Jean-Philippe Arie, manager of the BioHealth Cluster at Luxinnovation, the state-backed promotion agency:
“The hope offered by new medical treatments is enormous.”
Jean-Philippe Arié, new manager of the Biohealth Cluster at Luxinnovation, talks to Delano about how technology is revolutionising healthcare. He also warns, however, that some costs are too high, and that regulation needs to catch up with innovation.
Previously he was senior project manager and business developer at Genopole, a biotech and biotherapy cluster based in Paris. He was also COO for the Global Care initiative consortium, which specialises in research in oncology, ophthalmology, infectious disease and neurology.
In a broad-ranging interview with Delano, Arié discussed recent developments in healthcare and looked forward to further revolutionary improvements to medical treatments.
“Since 1900, global average life expectancy has risen from 30 to 75 years. In Luxembourg, it is even higher at 82 years, according to OECD figures,” he began. “Clearly medical progress has been strong, and I expect that, over the next 20 years, it will be nothing short of spectacular.”
“The hope offered by new medical treatments is enormous,” Arié continued. “Over the past 5 years, previously unused treatments for diseases such as cancer, as well as some autoimmune and infectious diseases have received authorisation for human use thanks to their efficiency and limited side effects.”
As examples, Arié cited the checkpoint inhibitors authorised in 2014, which he described as “a complete revolution in the treatment of certain cancers”, and the so-called CART-T cells (re-educated cells), which are now authorised for the treatment of certain lymphomas. He also mentioned the 2017 commercialisation of a gene therapy that modifies the immune system and can be used in the treatment of a certain leukaemia.
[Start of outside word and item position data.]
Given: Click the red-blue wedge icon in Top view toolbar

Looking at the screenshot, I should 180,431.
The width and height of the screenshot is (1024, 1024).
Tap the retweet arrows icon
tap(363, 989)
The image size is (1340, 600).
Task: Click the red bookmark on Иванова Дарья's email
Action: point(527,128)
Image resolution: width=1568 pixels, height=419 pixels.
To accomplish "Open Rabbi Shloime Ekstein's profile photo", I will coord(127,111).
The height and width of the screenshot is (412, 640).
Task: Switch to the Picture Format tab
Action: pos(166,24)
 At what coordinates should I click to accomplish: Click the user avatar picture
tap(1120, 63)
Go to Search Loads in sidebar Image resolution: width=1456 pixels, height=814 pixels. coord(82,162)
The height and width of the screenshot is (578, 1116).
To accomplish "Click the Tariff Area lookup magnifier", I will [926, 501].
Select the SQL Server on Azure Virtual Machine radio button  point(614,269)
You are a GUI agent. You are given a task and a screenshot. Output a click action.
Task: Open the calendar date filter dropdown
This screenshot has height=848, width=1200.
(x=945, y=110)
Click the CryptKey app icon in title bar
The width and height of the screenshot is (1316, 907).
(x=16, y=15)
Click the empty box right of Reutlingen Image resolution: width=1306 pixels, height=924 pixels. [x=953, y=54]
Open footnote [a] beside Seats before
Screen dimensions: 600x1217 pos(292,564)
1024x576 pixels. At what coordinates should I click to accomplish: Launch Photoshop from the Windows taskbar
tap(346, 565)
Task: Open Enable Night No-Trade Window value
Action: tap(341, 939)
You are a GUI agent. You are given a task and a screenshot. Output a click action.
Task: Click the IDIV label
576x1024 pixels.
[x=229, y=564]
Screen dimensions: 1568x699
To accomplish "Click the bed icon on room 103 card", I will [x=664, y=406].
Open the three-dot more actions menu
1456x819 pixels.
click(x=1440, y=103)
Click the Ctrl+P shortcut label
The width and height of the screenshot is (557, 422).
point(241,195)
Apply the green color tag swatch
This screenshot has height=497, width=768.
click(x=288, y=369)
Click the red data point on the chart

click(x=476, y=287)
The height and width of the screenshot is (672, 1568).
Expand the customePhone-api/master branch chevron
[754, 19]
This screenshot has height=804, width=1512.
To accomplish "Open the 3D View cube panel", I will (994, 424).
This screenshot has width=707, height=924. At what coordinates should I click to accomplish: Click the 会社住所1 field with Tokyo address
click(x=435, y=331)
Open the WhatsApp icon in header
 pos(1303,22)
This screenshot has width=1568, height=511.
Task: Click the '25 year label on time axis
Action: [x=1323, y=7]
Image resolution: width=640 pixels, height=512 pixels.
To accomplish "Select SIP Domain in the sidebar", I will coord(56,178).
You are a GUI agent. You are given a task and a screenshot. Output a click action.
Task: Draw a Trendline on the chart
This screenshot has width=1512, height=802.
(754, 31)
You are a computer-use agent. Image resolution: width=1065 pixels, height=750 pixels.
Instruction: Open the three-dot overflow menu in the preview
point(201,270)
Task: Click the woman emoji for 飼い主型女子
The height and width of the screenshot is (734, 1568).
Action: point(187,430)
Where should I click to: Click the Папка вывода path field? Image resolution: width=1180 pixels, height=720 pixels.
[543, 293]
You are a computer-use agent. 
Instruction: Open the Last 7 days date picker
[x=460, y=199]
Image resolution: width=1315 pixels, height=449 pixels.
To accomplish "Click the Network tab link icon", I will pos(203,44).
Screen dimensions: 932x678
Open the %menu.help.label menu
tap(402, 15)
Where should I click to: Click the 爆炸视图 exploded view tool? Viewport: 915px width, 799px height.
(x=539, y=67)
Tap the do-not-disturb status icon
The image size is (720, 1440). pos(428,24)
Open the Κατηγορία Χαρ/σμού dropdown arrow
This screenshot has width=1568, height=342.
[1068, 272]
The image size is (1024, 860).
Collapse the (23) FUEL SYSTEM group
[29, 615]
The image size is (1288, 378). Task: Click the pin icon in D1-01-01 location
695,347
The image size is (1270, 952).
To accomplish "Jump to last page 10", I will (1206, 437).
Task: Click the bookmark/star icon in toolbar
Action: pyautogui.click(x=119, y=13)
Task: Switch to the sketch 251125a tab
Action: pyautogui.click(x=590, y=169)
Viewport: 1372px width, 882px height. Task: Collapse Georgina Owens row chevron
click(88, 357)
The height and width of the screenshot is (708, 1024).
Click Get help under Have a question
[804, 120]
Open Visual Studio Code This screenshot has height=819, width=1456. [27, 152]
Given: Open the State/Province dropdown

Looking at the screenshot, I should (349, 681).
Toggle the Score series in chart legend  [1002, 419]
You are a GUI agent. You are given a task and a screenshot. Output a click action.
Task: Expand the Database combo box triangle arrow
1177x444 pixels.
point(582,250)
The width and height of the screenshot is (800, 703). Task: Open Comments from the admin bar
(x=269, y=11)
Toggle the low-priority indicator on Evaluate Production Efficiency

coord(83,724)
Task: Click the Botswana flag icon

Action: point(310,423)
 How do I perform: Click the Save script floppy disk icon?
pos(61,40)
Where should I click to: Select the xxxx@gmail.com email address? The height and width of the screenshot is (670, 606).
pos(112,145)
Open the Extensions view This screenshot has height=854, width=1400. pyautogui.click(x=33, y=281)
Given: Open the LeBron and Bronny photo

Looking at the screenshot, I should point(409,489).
“However,” he added, “these new therapies are very expensive. In 2014, a hepatitis C treatment triggered fierce debate as the initial price demanded by the producer [Gilead] exceeded €100,000. After intensive negotiation, the price was later reduced to €20,000.”
According to Arié, there are even more extreme examples. A gene therapy for a rare disease was sold for almost $1m in 2012 and another for a hereditary immunodepression was sold for €650,000 per dose in 2016.
“The industrialisation of the production of these new biological products needs to be adapted to reduce prices, which would also lead to the development of new specific professions, as well as new types of factories.”
Looking forward, Arié sees several “hot” topics that he believes stand to massively improve healthcare. He mentioned two in particular:
“The microbiote [microbial flora] refers to the totality of microorganisms that are present in the human body. Our increased understanding of this flora has made it possible to correlate it, in certain cases, to health--good or bad. The most surprising aspect is the link between bacteria in the intestine and the functioning of the brain. Other links, for instance with the immune system, have already been identified. Modifications of the microbiote have been demonstrated to change the response of cancer patients to chemotherapy. They could also help patients suffering from Crohn’s disease and decrease the cognitive deficiencies in Alzheimer patients.”
“Towards personalised medicine? The expression ‘personalised medicine’ includes a number of techniques that make it possible to adapt medical treatment to individuals or, at least, to a sub-group of individuals. These treatments include an individualised diagnostic, the choice of an adapted solution and possibly also an individualised follow up. This medical concept is not really new--your GP already adapts his or her diagnostics and treatment to his or her patients--but it could be extended to include, for example, the production of individualised medications adapted to each patient.”
Arié is positive about the future of healthcare thanks to innovative research and technology, but also calls for patience:
“The length of the regulatory phases in medical research needs to be taken into account. 10 to 15 years is needed for a classical medication to arrive on the market, and the time for more innovative medication could be even longer. Also, regulations on a national and European level need to evolve as they do not always anticipate innovation, such as the interface between digital algorithms and biology.”